Illustration of how an mRNA-based vaccine works against SARS-CoV-2

As successful mRNA-based vaccines helped prevent severe COVID-19, the technology is also actively under study for use against a number of other infectious agents such as Zika virus, respiratory syncytial virus (RSV), influenza, herpes viruses, and others. The vaccine platform is also utilized to develop anti-cancer vaccines.

What are the Regulatory Requirements for Clinical Trials of mRNA Vaccines?

Since FDA regulates products utilizing mRNA as biologics, sponsors must submit an investigational new drug (IND) application through the FDA’s Center for Biologics Evaluation and Research (CBER) and receive a biologics IND number prior to initiating any human clinical trials. Assuming human trials are successful, sponsors can seek approval to market an mRNA-based product through the CBER biological license application (BLA) process.

Due to the public health crisis posed by the COVID-19 pandemic, Pfizer/BioNTech’s and Moderna’s mRNA-based COVID-19 vaccines initially received emergency use authorizations (EUAs). However, later BLAs provided full approvals for both.

Prior to initiating a clinical trial involving human research subjects, a research ethics committee called an institutional review board (IRB) must provide approval. In Canada, the committee is called a research ethics board (REB), and in the EU it’s an ethics committee (EC). The Japanese equivalent is the ethical review committee (ERC).

Do Clinical Trials Involving mRNA Delivery to Human Research Subjects Require IBC Review?

Research involving engineered genetic material may also require an institutional biosafety committee (IBC) to review the research. So, in a word, yes – if there are ties to National Institutes of Health (NIH) support.

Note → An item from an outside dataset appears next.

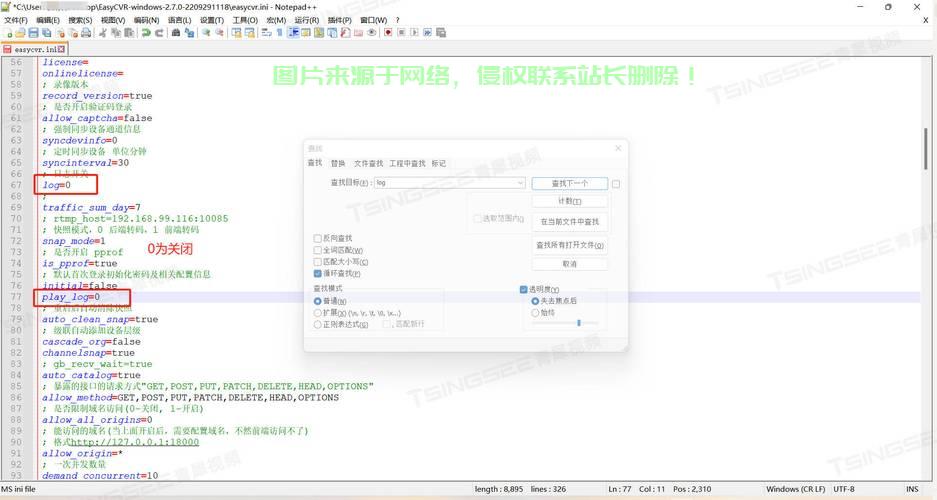The height and width of the screenshot is (500, 937).
Task: Tick the 匹配大小写 checkbox
Action: [x=318, y=262]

NIH Guidelines for Research Involving Recombinant or Synthetic Nucleic Acid Molecules (NIH Guidelines) Section III-C-2d calls for IBC review of research involving the deliberate transfer of engineered genetic material into human research participants, where the engineered genetic material “can be translated or transcribed.”

mRNA functions within a cell by being translated into a protein. In the case of mRNA-based vaccines, that protein is the antigen used to trigger an immune response.

Why Do Trials Involving mRNA Need IBC Review?

NIH provides the standard for oversight of research involving genetic engineering and gene therapy. The NIH Office of Science Policy (OSP) promulgates the NIH guidelines and calls for local oversight at the research site by an IBC reporting to the NIH OSP.

An IBC is charged with protecting study personnel, the community, and the environment from exposure to engineered genetic material. An IBC may also advise the IRB in assessing risks to the study participants.

For more information on IRB and IBC responsibilities, check out our blog IBC vs IRB: What’s the Difference?

The IBC review requirement applies to research involving engineered genetic material taking place at sites receiving support from the NIH or participating in NIH-supported research. Sponsors or sites receiving any NIH support are obligated to comply with IBC review, regardless of whether the support is associated with the particular gene therapy study in question.

In cases where the agency did not provide monetary support, NIH may still require IBC review if the agency collaborated in the research of the study agent or provided materials for its development, as stated in NIH Guidelines Section I-C-1-a-(2).

Even if there are truly zero NIH funds or collaboration involved, IBC review is considered a best practice: “Individuals, corporations, and institutions not otherwise covered by the NIH Guidelines are encouraged to adhere to the standards and procedures set forth in Sections I through IV” (Section IV-D-1).